In a round bottom flask, the alcohol (5 mmol) is dissolved in acetonitrile (5 mL). The following reagents are then added sequentially: aqueous pH 7.0 buffer (1.2 mL), 2,2,2,6-tetramethylpiperidin-1-oxyl (TEMPO) (0.5 mmol), and iodobenzene diacetate (IBD) (5.5 mmol). The reaction is stirred at room temperature, and progress is monitored at 10 minute intervals by TLC (8:2 hexane:ethyl acetate). When the reaction is complete, the mixture is poured into ethyl acetate (25 mL). The solution is washed sequentially with 10% aqueous sodium thiosulfate (2 × 15 mL) and saturated aqueous sodium bicarbonate (15 mL). The organic layer is dried over sodium sulfate, filtered, and concentrated by rotary evaporation. The product is obtained by column chromatography (9:1 petroleum ether : acetone) and characterized by IR, GC-MS, and NMR. The purified product should be saved in a scintillation vial labeled with your name and lab section.
Reminders & Hints
1. Remember that you are NOT performing this procedure as written. You must apply the procedure to your assigned alcohol (geraniol or nerol) and scale the quantities used in the reaction so that your theoretical yield is 0.152 grams.
2. You must complete the Project 3A Prelab Quiz before entering the lab to perform this procedure.
3. Recall that “washing” is the same as a liquid-liquid extraction. The term is applied when the desired substance is NOT expected to migrate into the solution being added (e.g., brine). So, you add the solution (e.g. sodium thiosulfate or brine), mix the two layers, allow the layers to separate, and drain away the undesired solution.

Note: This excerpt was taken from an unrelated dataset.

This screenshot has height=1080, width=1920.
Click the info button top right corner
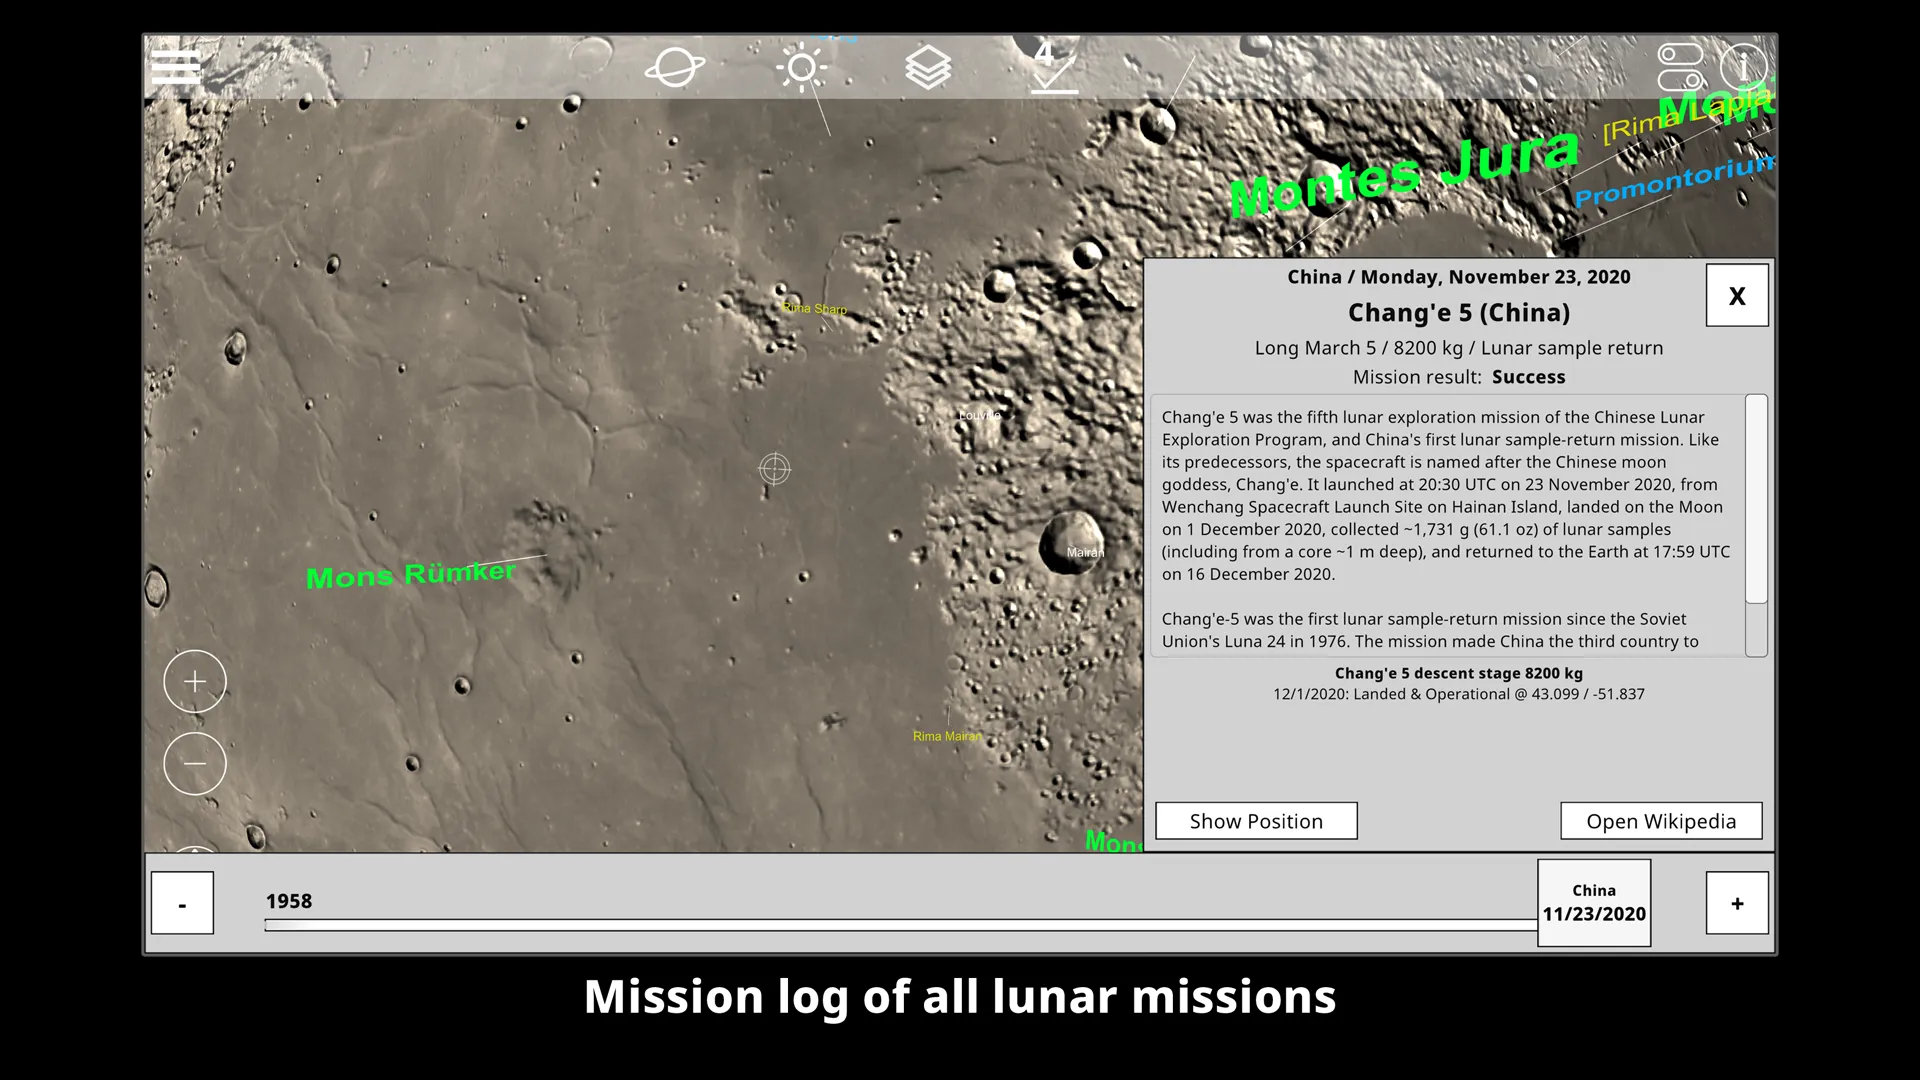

4. You performed column chromatography in CHEM 205L. To refresh your memory on this process, review the technique video here. In addition, a step-by-step example procedure is given below.
5. Remember that you are working on a small scale in this reaction. It is better to measure out a little LESS alcohol rather than a little too much. Even a little bit over your calculated value might throw off the relative amounts of reagents so that the alcohol is no longer the limiting reagent! Transfer small amounts of liquid with pipets rather than pouring!
6. Use your time wisely! Go ahead and set up your TLC materials and chromatography column during the 10-20 minutes your reaction is running and being monitored!
Column Chromatography Step-by-Step
1. Build the chromatography column:
a. In a 150 mL beaker, mix about 20 mL of silica gel with 9:1 petroleum ether:acetone until you have a slurry (melted milkshake consistency).
b. Clamp the column so that it is vertical, place an Erlenmeyer flask beneath it (to collect solvent that passes through), and add the slurry of silica. Allow the solids to settle for a few minutes. You want the height of the packed solids to be about 15 mL as marked on the column. If necessary, add more silica-solvent slurry as necessary to increase the height of your column.
c. Using a Pasteur pipet, add extra solvent to wash down the walls of the column. Use a swirling motion to add the solvent to the walls of the column in order to prevent disturbing the column integrity. Tap the column to make the top of the silica even.
d. Allow the solvent to drain until it reaches the top of the column.
e. Add a small layer (~1 cm) of sand on top of the silica. Wash down any sand from the walls of the column with solvent using the same swirling motion.
f. Use a Pasteur pipet to add a few milliliters of solvent to the top of the column. Drain until it reaches the top of the column.
2. Using a Pasteur pipet, add your reaction sample to the column using the same swirling/gentle addition method described above. Remember that you want a tight band of your sample at the top of the column. Add your sample in a single shot and do NOT try to wash in residue with additional solvent. Allow the sample to seep into the column.
3. Add the mobile phase to the top of the column: Start with just a thin layer and allow that pass into the column. (This will wash in any sample residue.) Then, add a larger layer and fill the column above the silica. Be sure to add gently at first to prevent disturbing the surface of the column. Once you have a few centimeters of liquid above your column, you may pour in solvent along the sides of the column.
4. Allow the solvent to pass through the column, collecting fractions in small test tubes. Refill with mobile phase solvent as necessary. You will probably need to collect about 12 fractions.
5. Perform TLC analysis on your fractions (8:2 hexane:ethyl acetate), spotting the contents of each test tube as it is filled. You can fit 5-6 fractions on a single TLC plate. Visualize the plates under UV and with p-anisaldehyde stain.
6. Use your data to decide which fractions contain pure product. Recombine these fractions in an appropriately sized pre-weighed round bottom flask. Remember that your goal is to collect a purified sample in order to characterize the product structure.
7. Remove the solvent by rotary evaporation and re-weigh the flask to determine the quantity of purified product.